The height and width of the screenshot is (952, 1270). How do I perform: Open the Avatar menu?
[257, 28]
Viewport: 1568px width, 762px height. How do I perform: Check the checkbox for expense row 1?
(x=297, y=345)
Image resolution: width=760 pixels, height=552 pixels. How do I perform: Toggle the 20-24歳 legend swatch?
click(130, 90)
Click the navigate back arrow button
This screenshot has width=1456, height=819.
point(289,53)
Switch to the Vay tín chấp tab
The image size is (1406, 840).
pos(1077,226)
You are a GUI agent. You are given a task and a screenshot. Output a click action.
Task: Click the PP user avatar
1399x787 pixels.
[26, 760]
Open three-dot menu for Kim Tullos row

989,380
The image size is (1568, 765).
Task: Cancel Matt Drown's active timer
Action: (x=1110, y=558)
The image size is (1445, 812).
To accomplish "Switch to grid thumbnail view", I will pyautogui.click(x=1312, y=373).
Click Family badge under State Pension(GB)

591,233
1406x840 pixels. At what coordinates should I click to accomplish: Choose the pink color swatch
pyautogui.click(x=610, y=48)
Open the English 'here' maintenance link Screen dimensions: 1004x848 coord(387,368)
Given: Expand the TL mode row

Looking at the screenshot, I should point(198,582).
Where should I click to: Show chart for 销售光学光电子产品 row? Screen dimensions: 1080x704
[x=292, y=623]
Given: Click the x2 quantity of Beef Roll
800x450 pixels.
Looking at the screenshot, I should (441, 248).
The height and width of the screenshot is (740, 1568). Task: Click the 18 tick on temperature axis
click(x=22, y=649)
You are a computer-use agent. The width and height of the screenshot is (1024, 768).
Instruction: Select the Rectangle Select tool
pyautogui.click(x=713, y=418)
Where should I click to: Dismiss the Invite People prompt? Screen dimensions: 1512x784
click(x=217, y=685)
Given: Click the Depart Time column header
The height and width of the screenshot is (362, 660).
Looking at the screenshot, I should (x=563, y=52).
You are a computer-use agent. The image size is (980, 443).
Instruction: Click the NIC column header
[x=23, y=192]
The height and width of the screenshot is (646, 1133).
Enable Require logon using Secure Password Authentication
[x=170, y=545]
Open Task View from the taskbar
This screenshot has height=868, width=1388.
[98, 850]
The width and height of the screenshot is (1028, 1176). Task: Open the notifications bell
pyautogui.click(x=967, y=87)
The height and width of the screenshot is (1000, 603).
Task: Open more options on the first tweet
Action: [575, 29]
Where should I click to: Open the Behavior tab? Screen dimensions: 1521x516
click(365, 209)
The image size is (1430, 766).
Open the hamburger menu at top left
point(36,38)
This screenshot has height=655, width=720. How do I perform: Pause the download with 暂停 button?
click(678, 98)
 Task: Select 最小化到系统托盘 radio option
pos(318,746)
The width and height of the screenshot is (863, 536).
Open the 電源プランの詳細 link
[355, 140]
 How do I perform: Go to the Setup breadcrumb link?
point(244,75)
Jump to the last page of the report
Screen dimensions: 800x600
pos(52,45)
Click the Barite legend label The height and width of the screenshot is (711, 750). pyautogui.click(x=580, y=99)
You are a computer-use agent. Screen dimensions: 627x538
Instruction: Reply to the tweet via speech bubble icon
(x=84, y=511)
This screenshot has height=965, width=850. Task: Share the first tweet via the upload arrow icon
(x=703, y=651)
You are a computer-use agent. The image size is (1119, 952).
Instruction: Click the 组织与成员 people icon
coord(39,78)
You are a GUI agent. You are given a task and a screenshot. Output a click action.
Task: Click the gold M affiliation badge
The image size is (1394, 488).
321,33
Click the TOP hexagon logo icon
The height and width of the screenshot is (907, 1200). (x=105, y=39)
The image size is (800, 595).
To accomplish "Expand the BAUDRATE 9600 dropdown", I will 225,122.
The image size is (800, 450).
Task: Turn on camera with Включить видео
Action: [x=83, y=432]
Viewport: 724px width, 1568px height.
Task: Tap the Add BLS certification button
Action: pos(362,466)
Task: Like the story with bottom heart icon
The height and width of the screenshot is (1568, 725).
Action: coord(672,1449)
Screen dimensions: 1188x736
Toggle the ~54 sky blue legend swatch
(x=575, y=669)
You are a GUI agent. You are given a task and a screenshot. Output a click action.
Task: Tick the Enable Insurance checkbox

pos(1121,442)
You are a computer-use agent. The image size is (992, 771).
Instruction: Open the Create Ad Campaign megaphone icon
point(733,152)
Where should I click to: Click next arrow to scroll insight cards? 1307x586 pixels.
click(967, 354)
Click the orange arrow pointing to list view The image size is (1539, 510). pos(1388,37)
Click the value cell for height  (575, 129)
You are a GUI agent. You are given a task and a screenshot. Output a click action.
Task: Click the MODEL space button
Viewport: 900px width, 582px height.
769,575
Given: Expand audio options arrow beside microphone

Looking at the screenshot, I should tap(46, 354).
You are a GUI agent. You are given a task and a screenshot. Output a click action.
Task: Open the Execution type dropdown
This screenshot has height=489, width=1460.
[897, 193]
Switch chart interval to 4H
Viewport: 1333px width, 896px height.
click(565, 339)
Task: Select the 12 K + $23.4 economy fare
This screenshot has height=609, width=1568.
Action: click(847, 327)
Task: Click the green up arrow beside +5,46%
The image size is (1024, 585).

________________

WHAT YOU SHOULD DO >> Write out every entry above, word for word.

TASK SOLUTION >>
The height and width of the screenshot is (952, 1270). How do I perform: Open the Avatar menu?
[257, 28]
Viewport: 1568px width, 762px height. How do I perform: Check the checkbox for expense row 1?
(x=297, y=345)
Image resolution: width=760 pixels, height=552 pixels. How do I perform: Toggle the 20-24歳 legend swatch?
click(130, 90)
Click the navigate back arrow button
This screenshot has width=1456, height=819.
point(289,53)
Switch to the Vay tín chấp tab
The image size is (1406, 840).
pos(1077,226)
You are a GUI agent. You are given a task and a screenshot. Output a click action.
Task: Click the PP user avatar
1399x787 pixels.
[26, 760]
Open three-dot menu for Kim Tullos row

989,380
The image size is (1568, 765).
Task: Cancel Matt Drown's active timer
Action: (x=1110, y=558)
The image size is (1445, 812).
To accomplish "Switch to grid thumbnail view", I will pyautogui.click(x=1312, y=373).
Click Family badge under State Pension(GB)

591,233
1406x840 pixels. At what coordinates should I click to accomplish: Choose the pink color swatch
pyautogui.click(x=610, y=48)
Open the English 'here' maintenance link Screen dimensions: 1004x848 coord(387,368)
Given: Expand the TL mode row

Looking at the screenshot, I should point(198,582).
Where should I click to: Show chart for 销售光学光电子产品 row? Screen dimensions: 1080x704
[x=292, y=623]
Given: Click the x2 quantity of Beef Roll
800x450 pixels.
Looking at the screenshot, I should (441, 248).
The height and width of the screenshot is (740, 1568). Task: Click the 18 tick on temperature axis
click(x=22, y=649)
You are a computer-use agent. The width and height of the screenshot is (1024, 768).
Instruction: Select the Rectangle Select tool
pyautogui.click(x=713, y=418)
Where should I click to: Dismiss the Invite People prompt? Screen dimensions: 1512x784
click(x=217, y=685)
Given: Click the Depart Time column header
The height and width of the screenshot is (362, 660).
Looking at the screenshot, I should (x=563, y=52).
You are a computer-use agent. The image size is (980, 443).
Instruction: Click the NIC column header
[x=23, y=192]
The height and width of the screenshot is (646, 1133).
Enable Require logon using Secure Password Authentication
[x=170, y=545]
Open Task View from the taskbar
This screenshot has height=868, width=1388.
[98, 850]
The width and height of the screenshot is (1028, 1176). Task: Open the notifications bell
pyautogui.click(x=967, y=87)
The height and width of the screenshot is (1000, 603).
Task: Open more options on the first tweet
Action: [575, 29]
Where should I click to: Open the Behavior tab? Screen dimensions: 1521x516
click(365, 209)
The image size is (1430, 766).
Open the hamburger menu at top left
point(36,38)
This screenshot has height=655, width=720. How do I perform: Pause the download with 暂停 button?
click(678, 98)
 Task: Select 最小化到系统托盘 radio option
pos(318,746)
The width and height of the screenshot is (863, 536).
Open the 電源プランの詳細 link
[355, 140]
 How do I perform: Go to the Setup breadcrumb link?
point(244,75)
Jump to the last page of the report
Screen dimensions: 800x600
pos(52,45)
Click the Barite legend label The height and width of the screenshot is (711, 750). pyautogui.click(x=580, y=99)
You are a computer-use agent. Screen dimensions: 627x538
Instruction: Reply to the tweet via speech bubble icon
(x=84, y=511)
This screenshot has height=965, width=850. Task: Share the first tweet via the upload arrow icon
(x=703, y=651)
You are a computer-use agent. The image size is (1119, 952).
Instruction: Click the 组织与成员 people icon
coord(39,78)
You are a GUI agent. You are given a task and a screenshot. Output a click action.
Task: Click the gold M affiliation badge
The image size is (1394, 488).
321,33
Click the TOP hexagon logo icon
The height and width of the screenshot is (907, 1200). (x=105, y=39)
The image size is (800, 595).
To accomplish "Expand the BAUDRATE 9600 dropdown", I will 225,122.
The image size is (800, 450).
Task: Turn on camera with Включить видео
Action: [x=83, y=432]
Viewport: 724px width, 1568px height.
Task: Tap the Add BLS certification button
Action: pos(362,466)
Task: Like the story with bottom heart icon
The height and width of the screenshot is (1568, 725).
Action: coord(672,1449)
Screen dimensions: 1188x736
Toggle the ~54 sky blue legend swatch
(x=575, y=669)
You are a GUI agent. You are given a task and a screenshot. Output a click action.
Task: Tick the Enable Insurance checkbox

pos(1121,442)
You are a computer-use agent. The image size is (992, 771).
Instruction: Open the Create Ad Campaign megaphone icon
point(733,152)
Where should I click to: Click next arrow to scroll insight cards? 1307x586 pixels.
click(967, 354)
Click the orange arrow pointing to list view The image size is (1539, 510). pos(1388,37)
Click the value cell for height  (575, 129)
You are a GUI agent. You are given a task and a screenshot. Output a click action.
Task: Click the MODEL space button
Viewport: 900px width, 582px height.
769,575
Given: Expand audio options arrow beside microphone

Looking at the screenshot, I should tap(46, 354).
You are a GUI agent. You are given a task and a screenshot. Output a click action.
Task: Open the Execution type dropdown
This screenshot has height=489, width=1460.
[897, 193]
Switch chart interval to 4H
Viewport: 1333px width, 896px height.
click(565, 339)
Task: Select the 12 K + $23.4 economy fare
This screenshot has height=609, width=1568.
Action: click(847, 327)
Task: Click the green up arrow beside +5,46%
The image size is (1024, 585).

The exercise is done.